@node uniconv.h
@chapter Conversions between Unicode and encodings @code{<uniconv.h>}

This include file declares functions for converting between Unicode strings
and @code{char *} strings in locale encoding or in other specified encodings.

@cindex locale encoding
The following function returns the locale encoding.

@deftypefun {const char *} locale_charset ()
Determines the current locale's character encoding, and canonicalizes it
into one of the canonical names listed in @file{config.charset}.
If the canonical name cannot be determined, the result is a non-canonical
name.

The result must not be freed; it is statically allocated.

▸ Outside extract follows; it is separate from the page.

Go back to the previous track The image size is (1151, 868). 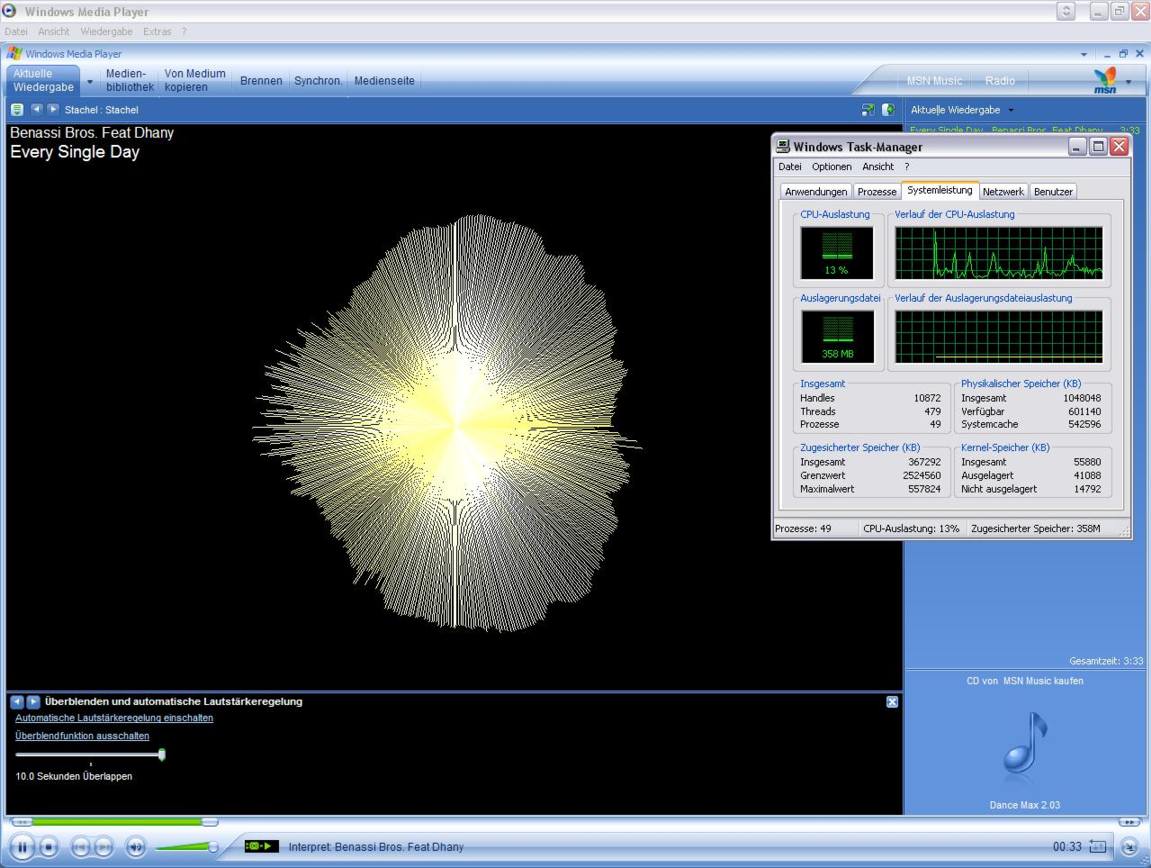[81, 847]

The result of this function can be used as an argument to the @code{iconv_open}
function in GNU libc, in GNU libiconv, or in the gnulib provided wrapper
around the native @code{iconv_open} function.  It may not work as an argument
to the native @code{iconv_open} function directly.
@end deftypefun

The handling of unconvertible characters during the conversions can be
parametrized through the following enumeration type:

@deftp Type {enum iconv_ilseq_handler}
This type specifies how unconvertible characters in the input are handled.
@end deftp

@deftypevr Constant {enum iconv_ilseq_handler} iconveh_error
This handler causes the function to return with @code{errno} set to
@code{EILSEQ}.
@end deftypevr

@deftypevr Constant {enum iconv_ilseq_handler} iconveh_question_mark
This handler produces one question mark @samp{?} per unconvertible character.
@end deftypevr

@deftypevr Constant {enum iconv_ilseq_handler} iconveh_escape_sequence
This handler produces an escape sequence @code{\u@var{xxxx}} or
@code{\U@var{xxxxxxxx}} for each unconvertible character.
@end deftypevr

@cindex converting
The following functions convert between strings in a specified encoding and
Unicode strings.

@deftypefun {uint8_t *} u8_conv_from_encoding (const char *@var{fromcode}, enum iconv_ilseq_handler @var{handler}, const char *@var{src}, size_t @var{srclen}, size_t *@var{offsets}, uint8_t *@var{resultbuf}, size_t *@var{lengthp})
@deftypefunx {uint16_t *} u16_conv_from_encoding (const char *@var{fromcode}, enum iconv_ilseq_handler @var{handler}, const char *@var{src}, size_t @var{srclen}, size_t *@var{offsets}, uint16_t *@var{resultbuf}, size_t *@var{lengthp})
@deftypefunx {uint32_t *} u32_conv_from_encoding (const char *@var{fromcode}, enum iconv_ilseq_handler @var{handler}, const char *@var{src}, size_t @var{srclen}, size_t *@var{offsets}, uint32_t *@var{resultbuf}, size_t *@var{lengthp})
Converts an entire string, possibly including NUL bytes, from one encoding
to UTF-8 encoding.

Converts a memory region given in encoding @var{fromcode}.  @var{fromcode} is
as for the @code{iconv_open} function.

The input is in the memory region between @var{src} (inclusive) and
@code{@var{src} + @var{srclen}} (exclusive).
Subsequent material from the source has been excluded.